Background/Question/Methods Microorganisms in Lake Erie are primary agents that drive the cycling of essential nutrients, such as carbon, nitrogen and phosphorus; therefore, their diversity and dynamics holds great implications for the function and health of Lake Erie ecosystem. However, ecological studies on microbes in Lake Erie have been mostly focused on toxin-producing cyanobacteria Microcystis and related genes. Knowledge on the rest majority of microbes is extremely limited. In our first attempt to characterize Lake Erie microbial community, we pyrosequenced the V6 region of 16S rDNA contents of the free-living (defined as cells that can pass 3.0 µm-pore-size filters) and particle-associated (defined as cells that can be collected on 3.0 µm-pore-size filters) microbial plankton in surface water samples collected from six stations in the western basin of Lake Erie in summer 2009. A comprehensive hydrology and nutrient chemistry survey of the water samples was also conducted to measure the temperature, pH, dissolved oxygen (DO), turbidity, and concentrations of chlorophyll a, dissolved organic carbon (DOC), organic nitrogen (DON) inorganic nitrogen (nitrate and ammonium), phosphate (Pi), soluble reactive phosphate (SRP).

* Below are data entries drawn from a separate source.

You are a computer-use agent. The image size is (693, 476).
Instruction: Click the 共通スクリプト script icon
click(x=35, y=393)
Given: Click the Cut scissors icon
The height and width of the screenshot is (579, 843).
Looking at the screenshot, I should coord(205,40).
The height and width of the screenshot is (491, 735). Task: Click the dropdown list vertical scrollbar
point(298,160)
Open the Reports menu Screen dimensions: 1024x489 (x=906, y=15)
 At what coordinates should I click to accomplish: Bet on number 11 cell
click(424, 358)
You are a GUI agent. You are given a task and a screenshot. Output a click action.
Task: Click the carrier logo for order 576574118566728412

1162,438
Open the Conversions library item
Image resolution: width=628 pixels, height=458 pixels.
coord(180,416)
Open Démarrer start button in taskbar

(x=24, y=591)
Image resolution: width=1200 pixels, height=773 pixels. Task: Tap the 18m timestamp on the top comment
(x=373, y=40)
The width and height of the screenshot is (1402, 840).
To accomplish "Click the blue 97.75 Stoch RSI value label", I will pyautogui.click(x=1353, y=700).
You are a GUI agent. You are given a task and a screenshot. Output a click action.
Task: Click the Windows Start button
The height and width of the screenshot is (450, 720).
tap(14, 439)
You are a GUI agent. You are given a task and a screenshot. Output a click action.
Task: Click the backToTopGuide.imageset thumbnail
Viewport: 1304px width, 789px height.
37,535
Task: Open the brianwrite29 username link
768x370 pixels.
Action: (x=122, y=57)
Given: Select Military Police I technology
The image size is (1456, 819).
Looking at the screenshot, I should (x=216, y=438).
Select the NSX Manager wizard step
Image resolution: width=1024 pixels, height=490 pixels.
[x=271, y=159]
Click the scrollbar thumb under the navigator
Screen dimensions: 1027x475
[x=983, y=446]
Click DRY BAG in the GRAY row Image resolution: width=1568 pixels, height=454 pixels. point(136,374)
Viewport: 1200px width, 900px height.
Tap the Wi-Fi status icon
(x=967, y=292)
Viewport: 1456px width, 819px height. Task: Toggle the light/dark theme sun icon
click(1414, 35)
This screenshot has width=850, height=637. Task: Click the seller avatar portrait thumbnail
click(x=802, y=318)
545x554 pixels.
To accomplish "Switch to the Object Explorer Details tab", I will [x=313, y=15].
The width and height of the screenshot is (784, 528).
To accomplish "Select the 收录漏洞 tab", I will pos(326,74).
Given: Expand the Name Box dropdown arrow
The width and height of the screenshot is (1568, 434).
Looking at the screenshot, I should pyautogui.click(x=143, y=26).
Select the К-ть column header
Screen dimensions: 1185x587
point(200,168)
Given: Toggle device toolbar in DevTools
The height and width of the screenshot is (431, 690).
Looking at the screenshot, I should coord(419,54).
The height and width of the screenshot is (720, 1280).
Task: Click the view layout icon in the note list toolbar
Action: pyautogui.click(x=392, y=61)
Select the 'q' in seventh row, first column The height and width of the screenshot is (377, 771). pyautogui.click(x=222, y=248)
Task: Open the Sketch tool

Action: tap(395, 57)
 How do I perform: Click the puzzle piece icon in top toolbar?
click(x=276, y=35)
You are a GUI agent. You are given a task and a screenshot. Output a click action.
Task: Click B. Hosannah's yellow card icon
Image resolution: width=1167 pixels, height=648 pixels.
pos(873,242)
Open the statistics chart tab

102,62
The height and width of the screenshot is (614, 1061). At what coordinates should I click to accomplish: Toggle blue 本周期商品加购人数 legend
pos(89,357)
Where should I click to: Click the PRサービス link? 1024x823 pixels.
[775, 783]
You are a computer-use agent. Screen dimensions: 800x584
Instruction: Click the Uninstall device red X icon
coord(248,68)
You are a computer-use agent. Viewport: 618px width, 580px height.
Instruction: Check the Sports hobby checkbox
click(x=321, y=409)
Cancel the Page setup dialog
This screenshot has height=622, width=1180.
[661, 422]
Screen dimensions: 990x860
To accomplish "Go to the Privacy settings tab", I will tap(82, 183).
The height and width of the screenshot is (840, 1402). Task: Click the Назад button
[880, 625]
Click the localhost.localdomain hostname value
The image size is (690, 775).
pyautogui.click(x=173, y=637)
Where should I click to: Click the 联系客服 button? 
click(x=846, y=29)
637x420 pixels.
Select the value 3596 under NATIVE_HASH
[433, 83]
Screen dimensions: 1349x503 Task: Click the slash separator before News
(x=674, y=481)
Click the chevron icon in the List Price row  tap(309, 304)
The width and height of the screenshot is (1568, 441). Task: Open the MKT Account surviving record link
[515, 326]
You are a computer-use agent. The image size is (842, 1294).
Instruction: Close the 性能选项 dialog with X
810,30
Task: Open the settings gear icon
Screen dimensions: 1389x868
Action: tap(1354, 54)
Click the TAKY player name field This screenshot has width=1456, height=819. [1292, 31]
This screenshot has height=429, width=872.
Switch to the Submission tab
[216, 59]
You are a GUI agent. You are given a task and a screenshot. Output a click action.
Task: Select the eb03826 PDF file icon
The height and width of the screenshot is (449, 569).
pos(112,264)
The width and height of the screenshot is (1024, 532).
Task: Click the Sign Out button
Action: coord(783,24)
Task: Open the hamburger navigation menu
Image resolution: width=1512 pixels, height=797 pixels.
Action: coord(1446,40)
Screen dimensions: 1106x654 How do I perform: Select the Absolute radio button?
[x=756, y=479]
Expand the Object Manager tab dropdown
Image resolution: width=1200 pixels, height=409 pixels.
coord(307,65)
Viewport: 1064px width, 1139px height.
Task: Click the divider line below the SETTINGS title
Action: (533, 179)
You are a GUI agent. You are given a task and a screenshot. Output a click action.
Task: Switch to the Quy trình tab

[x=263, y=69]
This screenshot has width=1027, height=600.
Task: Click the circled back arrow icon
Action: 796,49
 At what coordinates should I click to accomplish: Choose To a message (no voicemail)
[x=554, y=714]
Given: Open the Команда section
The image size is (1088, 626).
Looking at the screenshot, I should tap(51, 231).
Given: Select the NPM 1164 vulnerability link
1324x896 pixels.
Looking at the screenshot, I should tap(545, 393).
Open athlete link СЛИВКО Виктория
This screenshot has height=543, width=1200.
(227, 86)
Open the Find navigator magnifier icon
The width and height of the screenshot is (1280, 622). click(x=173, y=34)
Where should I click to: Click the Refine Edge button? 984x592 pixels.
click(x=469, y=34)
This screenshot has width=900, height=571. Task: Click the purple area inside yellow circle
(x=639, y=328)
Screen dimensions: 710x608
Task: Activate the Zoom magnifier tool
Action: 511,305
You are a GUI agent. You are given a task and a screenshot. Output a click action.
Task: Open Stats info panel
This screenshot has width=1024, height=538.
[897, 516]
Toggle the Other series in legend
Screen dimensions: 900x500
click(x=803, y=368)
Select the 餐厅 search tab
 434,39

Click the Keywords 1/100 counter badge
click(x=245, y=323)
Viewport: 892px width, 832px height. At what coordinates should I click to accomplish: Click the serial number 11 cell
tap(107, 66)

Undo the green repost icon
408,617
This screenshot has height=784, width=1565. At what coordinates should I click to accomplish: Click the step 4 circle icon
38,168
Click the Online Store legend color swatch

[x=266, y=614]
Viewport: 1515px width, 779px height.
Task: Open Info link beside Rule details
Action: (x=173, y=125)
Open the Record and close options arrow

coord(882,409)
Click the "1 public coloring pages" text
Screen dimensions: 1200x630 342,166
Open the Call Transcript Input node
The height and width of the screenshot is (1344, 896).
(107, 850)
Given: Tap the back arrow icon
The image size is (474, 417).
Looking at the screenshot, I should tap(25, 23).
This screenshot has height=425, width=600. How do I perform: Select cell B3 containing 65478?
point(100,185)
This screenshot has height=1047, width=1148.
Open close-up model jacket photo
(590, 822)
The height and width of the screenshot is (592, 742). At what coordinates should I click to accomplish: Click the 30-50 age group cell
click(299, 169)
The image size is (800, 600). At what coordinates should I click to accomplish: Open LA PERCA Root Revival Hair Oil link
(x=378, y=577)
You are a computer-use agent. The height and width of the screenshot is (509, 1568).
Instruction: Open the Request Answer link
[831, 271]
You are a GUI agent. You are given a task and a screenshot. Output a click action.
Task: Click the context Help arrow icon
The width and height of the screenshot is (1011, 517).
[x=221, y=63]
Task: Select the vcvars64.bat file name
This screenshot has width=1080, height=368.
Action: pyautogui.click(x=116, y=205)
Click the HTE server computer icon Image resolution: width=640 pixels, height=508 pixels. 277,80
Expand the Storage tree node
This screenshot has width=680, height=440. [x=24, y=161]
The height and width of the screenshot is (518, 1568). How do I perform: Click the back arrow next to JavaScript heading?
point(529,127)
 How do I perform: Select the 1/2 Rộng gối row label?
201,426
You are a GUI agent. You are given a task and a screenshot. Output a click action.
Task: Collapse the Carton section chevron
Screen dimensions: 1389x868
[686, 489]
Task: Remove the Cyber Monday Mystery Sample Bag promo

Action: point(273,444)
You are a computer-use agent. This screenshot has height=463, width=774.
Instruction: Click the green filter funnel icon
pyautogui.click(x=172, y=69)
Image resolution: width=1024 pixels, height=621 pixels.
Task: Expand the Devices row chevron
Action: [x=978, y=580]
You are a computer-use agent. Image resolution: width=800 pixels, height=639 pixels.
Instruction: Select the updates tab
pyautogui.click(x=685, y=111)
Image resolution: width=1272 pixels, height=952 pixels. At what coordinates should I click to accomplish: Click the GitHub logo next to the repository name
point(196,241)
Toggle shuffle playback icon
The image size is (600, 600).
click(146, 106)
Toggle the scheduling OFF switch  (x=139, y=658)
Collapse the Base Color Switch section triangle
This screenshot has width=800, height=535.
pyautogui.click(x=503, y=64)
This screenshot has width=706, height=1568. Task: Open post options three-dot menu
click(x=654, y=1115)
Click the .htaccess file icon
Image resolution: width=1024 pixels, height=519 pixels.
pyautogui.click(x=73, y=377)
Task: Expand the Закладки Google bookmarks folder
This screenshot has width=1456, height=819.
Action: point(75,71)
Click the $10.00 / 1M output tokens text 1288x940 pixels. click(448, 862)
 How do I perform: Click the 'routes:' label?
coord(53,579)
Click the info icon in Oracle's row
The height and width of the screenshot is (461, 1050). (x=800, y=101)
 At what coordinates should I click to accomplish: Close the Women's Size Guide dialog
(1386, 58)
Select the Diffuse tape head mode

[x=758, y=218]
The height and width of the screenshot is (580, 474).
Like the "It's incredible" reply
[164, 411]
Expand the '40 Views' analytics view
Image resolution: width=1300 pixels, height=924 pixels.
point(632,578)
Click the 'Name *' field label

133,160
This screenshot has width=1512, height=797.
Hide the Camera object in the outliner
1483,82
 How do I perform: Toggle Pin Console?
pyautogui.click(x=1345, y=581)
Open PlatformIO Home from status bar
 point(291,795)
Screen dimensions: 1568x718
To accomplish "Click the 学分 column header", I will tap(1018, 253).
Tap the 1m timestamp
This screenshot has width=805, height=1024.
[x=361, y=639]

Statistic analysis was performed to discern a pattern of bacterial community structure based on measured environmental parameters.
Results/Conclusions
A total of 20,000 16S rDNA V6 region sequences, i.e., average 1600 sequences in each of the 12 pyrosequence libraries, were obtained. Recovered 16S rDNA sequences were affiliated with bacteria and archaea across a total of 27 phyla and 98 orders. Particle-associated bacteria showed a clear distribution pattern along the nitrogen supply (DON + nitrate) and DO gradient. They were predominantly members of cyanobacteria (~60% in average) and Burkholeriales (betaproteobacteria, ~7%) in the three eutrophic stations that are near and within the Sandusky Bay. In the three stations with lower N supply and distant from Sandusky Bay, they composed more diversely, with Bacteroidales (bacteroidetes, ~15%), Actinomycetales (actinobacteria, ~7%) and Burkholeriales (~7%) as major taxa. In contrast, no significant correlation was found between the taxonomic structure of free-living prokaryotic plankton and any of the hydrological and chemical parameters. Our result suggested that, in the western basin of Lake Erie, nutrient supply and dissolved oxygen level may play a significant role in shaping the taxonomic structure of particle-associated prokaryotic plankton; their effect on free-living cells, however, was not clear. Our result also suggested that member exchange between the particle-associated and free-living prokaryotic plankton in studied water samples was minimal.